(Rows for locating described items)
== == ==

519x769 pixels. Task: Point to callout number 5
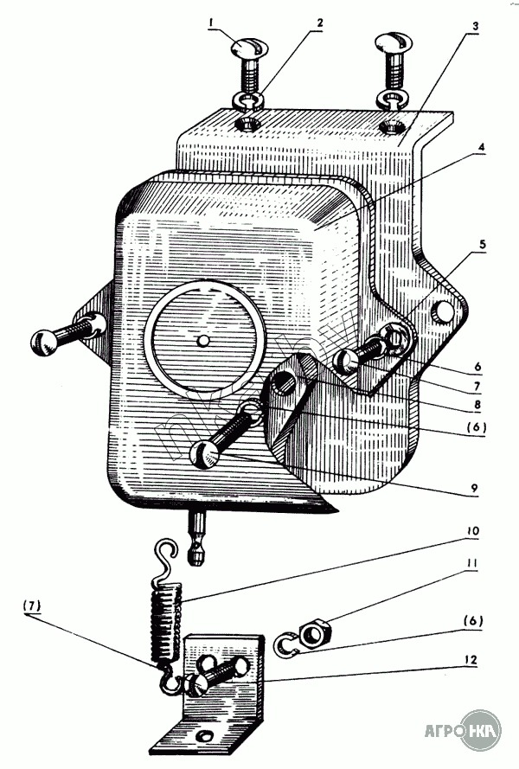482,246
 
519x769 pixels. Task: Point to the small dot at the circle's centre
202,340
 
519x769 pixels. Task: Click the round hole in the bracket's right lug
444,310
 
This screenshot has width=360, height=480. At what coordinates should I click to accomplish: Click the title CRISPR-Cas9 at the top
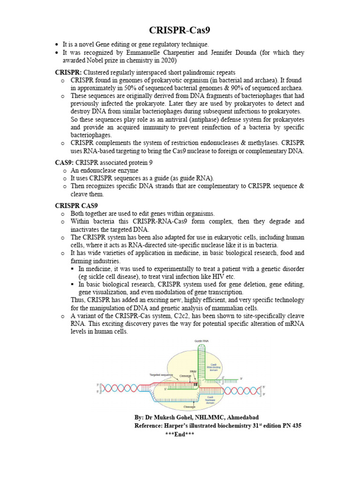180,31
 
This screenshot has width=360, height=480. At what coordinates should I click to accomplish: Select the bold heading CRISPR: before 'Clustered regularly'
68,72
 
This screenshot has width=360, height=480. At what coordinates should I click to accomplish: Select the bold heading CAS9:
64,162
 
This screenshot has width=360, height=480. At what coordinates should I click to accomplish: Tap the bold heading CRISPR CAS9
76,205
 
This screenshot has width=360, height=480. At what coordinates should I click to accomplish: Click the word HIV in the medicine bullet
214,277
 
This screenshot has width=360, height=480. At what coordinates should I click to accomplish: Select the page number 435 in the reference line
295,426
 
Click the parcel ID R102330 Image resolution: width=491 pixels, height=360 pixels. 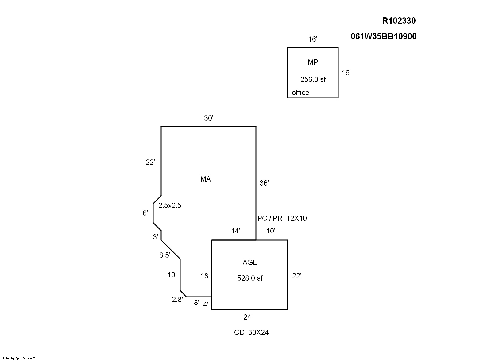pyautogui.click(x=399, y=21)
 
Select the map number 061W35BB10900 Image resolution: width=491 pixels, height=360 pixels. pyautogui.click(x=384, y=36)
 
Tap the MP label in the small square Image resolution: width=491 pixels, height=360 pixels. pyautogui.click(x=313, y=62)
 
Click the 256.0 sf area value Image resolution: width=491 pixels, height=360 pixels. pyautogui.click(x=313, y=79)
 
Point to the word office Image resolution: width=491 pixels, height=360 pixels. pyautogui.click(x=300, y=93)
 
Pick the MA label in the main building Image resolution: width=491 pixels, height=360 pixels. pyautogui.click(x=206, y=179)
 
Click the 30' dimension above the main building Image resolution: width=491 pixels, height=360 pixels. pyautogui.click(x=209, y=118)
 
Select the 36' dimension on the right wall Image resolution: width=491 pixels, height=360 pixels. pyautogui.click(x=264, y=183)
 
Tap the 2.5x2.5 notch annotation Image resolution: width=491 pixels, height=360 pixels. pyautogui.click(x=170, y=205)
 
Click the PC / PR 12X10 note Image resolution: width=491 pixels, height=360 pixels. pyautogui.click(x=282, y=218)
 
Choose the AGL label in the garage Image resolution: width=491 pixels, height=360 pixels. pyautogui.click(x=249, y=262)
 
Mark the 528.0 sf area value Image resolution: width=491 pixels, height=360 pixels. pyautogui.click(x=250, y=278)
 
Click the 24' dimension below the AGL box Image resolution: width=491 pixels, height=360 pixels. pyautogui.click(x=248, y=317)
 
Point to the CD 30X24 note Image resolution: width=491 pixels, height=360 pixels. pyautogui.click(x=251, y=332)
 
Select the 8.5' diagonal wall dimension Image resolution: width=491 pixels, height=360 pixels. pyautogui.click(x=165, y=255)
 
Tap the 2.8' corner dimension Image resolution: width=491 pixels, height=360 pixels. pyautogui.click(x=177, y=300)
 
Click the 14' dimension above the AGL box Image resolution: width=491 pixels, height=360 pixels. pyautogui.click(x=235, y=231)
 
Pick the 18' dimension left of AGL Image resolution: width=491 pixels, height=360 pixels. pyautogui.click(x=205, y=276)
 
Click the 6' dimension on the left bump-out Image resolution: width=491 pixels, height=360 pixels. pyautogui.click(x=145, y=213)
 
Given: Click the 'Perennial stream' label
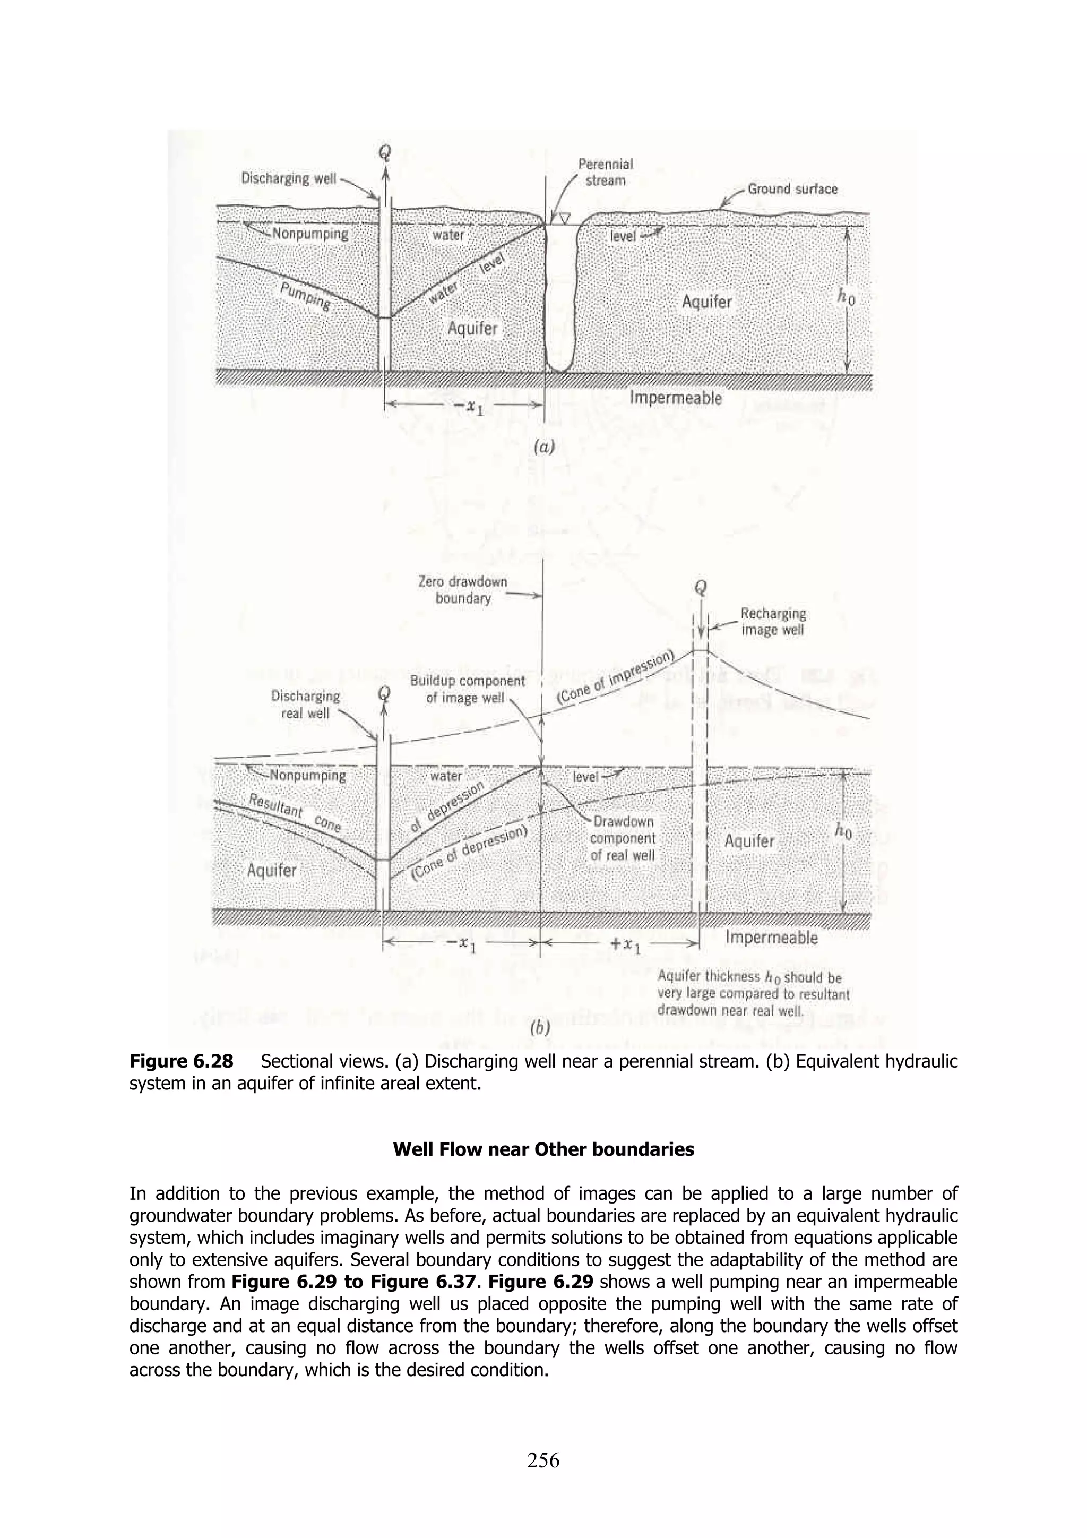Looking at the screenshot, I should point(605,172).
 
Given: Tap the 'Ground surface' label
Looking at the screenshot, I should point(792,189).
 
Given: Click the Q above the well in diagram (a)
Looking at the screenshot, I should point(384,153).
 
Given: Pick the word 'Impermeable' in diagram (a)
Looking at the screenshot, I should point(676,398).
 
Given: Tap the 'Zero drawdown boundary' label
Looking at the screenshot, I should point(463,589).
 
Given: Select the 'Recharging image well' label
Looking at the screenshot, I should point(773,622).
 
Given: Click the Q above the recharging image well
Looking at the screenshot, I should point(701,588).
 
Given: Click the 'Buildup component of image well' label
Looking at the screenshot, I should point(468,689).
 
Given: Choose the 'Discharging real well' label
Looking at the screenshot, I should point(305,704).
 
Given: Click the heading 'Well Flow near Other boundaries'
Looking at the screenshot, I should point(543,1150).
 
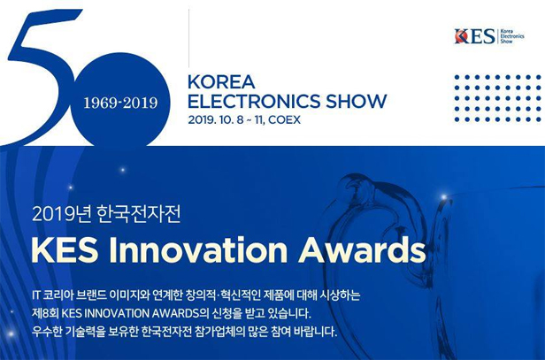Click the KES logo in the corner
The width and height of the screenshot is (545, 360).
click(x=489, y=36)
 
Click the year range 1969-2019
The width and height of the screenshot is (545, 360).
click(x=120, y=103)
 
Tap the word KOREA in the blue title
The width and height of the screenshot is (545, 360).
click(x=221, y=82)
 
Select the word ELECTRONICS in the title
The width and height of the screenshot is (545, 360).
click(x=254, y=101)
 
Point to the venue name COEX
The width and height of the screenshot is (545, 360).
click(x=284, y=120)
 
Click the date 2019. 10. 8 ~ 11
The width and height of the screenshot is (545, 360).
click(x=227, y=120)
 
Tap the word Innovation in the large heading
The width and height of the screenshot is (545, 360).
click(x=198, y=249)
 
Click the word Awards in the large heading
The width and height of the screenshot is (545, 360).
click(x=362, y=249)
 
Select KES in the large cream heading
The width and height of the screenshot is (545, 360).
click(x=65, y=249)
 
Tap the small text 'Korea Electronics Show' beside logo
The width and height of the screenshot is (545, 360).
click(x=512, y=36)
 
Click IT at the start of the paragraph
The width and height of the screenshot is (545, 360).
click(x=36, y=295)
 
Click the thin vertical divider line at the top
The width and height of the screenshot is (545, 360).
click(x=188, y=38)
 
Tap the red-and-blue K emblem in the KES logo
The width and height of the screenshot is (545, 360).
click(x=461, y=36)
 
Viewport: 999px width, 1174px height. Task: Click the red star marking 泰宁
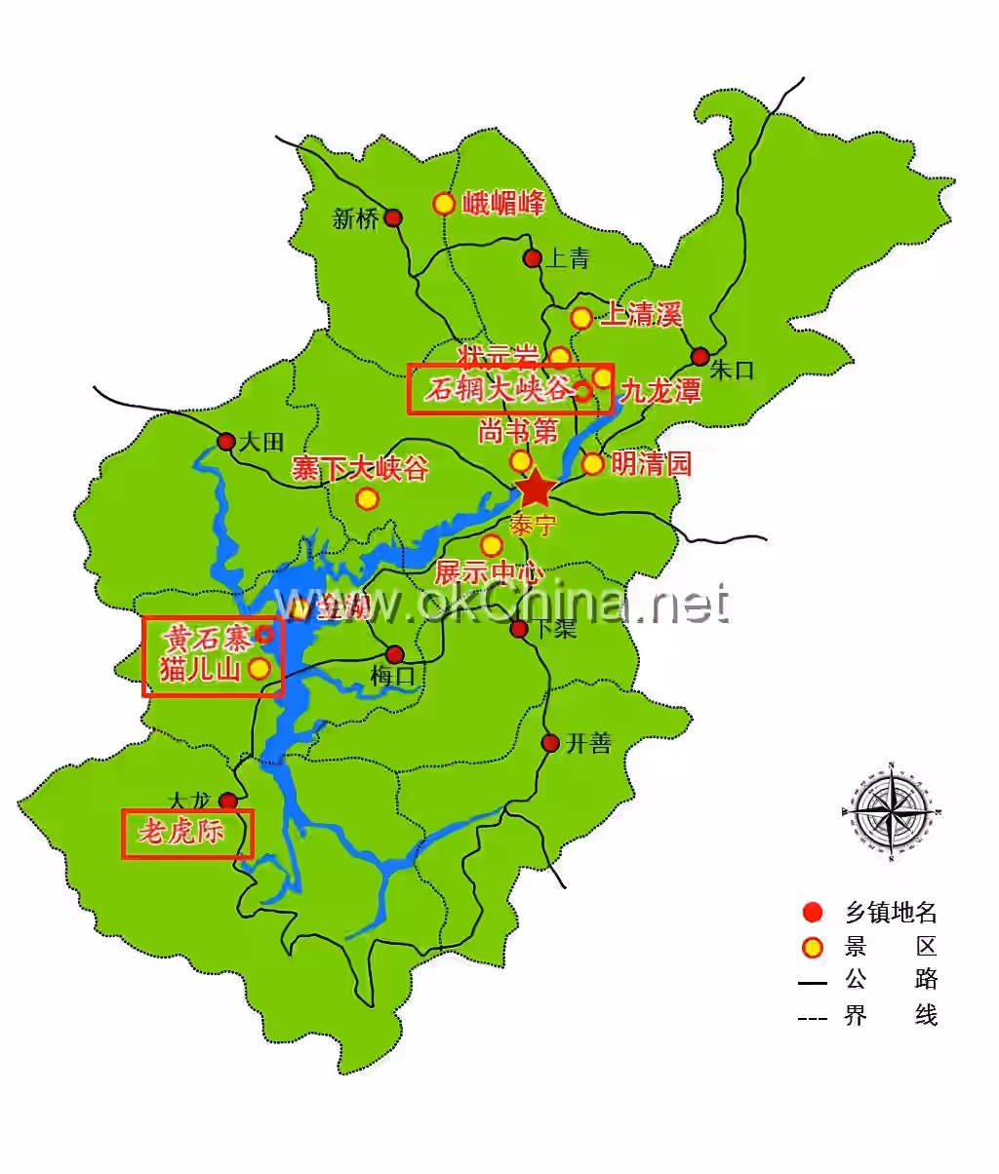[536, 489]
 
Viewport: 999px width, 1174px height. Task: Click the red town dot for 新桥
[393, 217]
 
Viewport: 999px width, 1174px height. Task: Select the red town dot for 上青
[533, 257]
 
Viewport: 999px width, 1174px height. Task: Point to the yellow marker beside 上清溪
[581, 318]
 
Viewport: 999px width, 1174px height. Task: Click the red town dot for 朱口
[699, 356]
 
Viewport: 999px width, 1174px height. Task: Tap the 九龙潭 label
[660, 392]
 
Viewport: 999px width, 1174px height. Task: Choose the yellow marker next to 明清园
[593, 463]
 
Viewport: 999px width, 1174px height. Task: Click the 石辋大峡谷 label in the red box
[498, 390]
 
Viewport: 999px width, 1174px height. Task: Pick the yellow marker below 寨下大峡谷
[367, 499]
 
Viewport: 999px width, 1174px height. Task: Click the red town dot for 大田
[226, 441]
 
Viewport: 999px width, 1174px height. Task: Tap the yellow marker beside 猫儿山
[260, 669]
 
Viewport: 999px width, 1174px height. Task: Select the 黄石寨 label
[206, 639]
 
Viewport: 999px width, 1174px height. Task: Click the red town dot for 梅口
[395, 654]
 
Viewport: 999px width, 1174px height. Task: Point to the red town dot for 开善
[550, 743]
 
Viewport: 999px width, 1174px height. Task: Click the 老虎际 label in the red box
[181, 832]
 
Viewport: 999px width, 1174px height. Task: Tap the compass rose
[892, 808]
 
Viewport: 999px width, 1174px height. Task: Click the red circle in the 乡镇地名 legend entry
[812, 913]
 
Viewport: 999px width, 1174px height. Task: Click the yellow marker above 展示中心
[492, 544]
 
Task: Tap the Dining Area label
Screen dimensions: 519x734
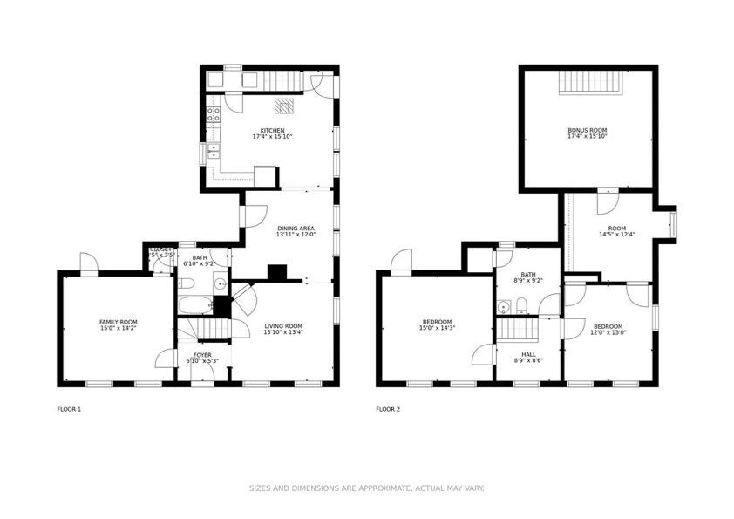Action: point(296,230)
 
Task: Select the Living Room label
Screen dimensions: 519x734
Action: point(283,329)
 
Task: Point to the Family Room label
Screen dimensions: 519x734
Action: point(118,324)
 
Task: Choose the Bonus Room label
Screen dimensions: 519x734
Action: point(588,133)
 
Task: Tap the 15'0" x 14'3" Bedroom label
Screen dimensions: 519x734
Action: point(437,324)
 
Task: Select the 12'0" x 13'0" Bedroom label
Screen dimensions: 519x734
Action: point(608,329)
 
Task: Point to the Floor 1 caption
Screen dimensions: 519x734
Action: point(69,408)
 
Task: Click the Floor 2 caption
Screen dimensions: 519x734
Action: point(388,408)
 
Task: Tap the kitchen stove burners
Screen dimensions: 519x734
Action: point(213,116)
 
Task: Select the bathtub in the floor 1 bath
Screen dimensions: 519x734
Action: point(194,305)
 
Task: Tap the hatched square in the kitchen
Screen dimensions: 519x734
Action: point(285,106)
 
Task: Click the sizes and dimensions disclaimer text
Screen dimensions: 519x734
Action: point(367,488)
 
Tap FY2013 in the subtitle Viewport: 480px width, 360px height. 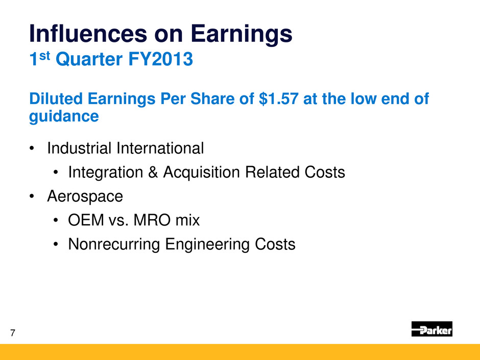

== == ==

Given request
Copy out every row that contains the word "main", matching it with case taken into account.

Task answer
Pick the MA label in the main building Image resolution: width=491 pixels, height=360 pixels. pyautogui.click(x=206, y=179)
Click the 30' dimension above the main building Image resolution: width=491 pixels, height=360 pixels. pyautogui.click(x=209, y=118)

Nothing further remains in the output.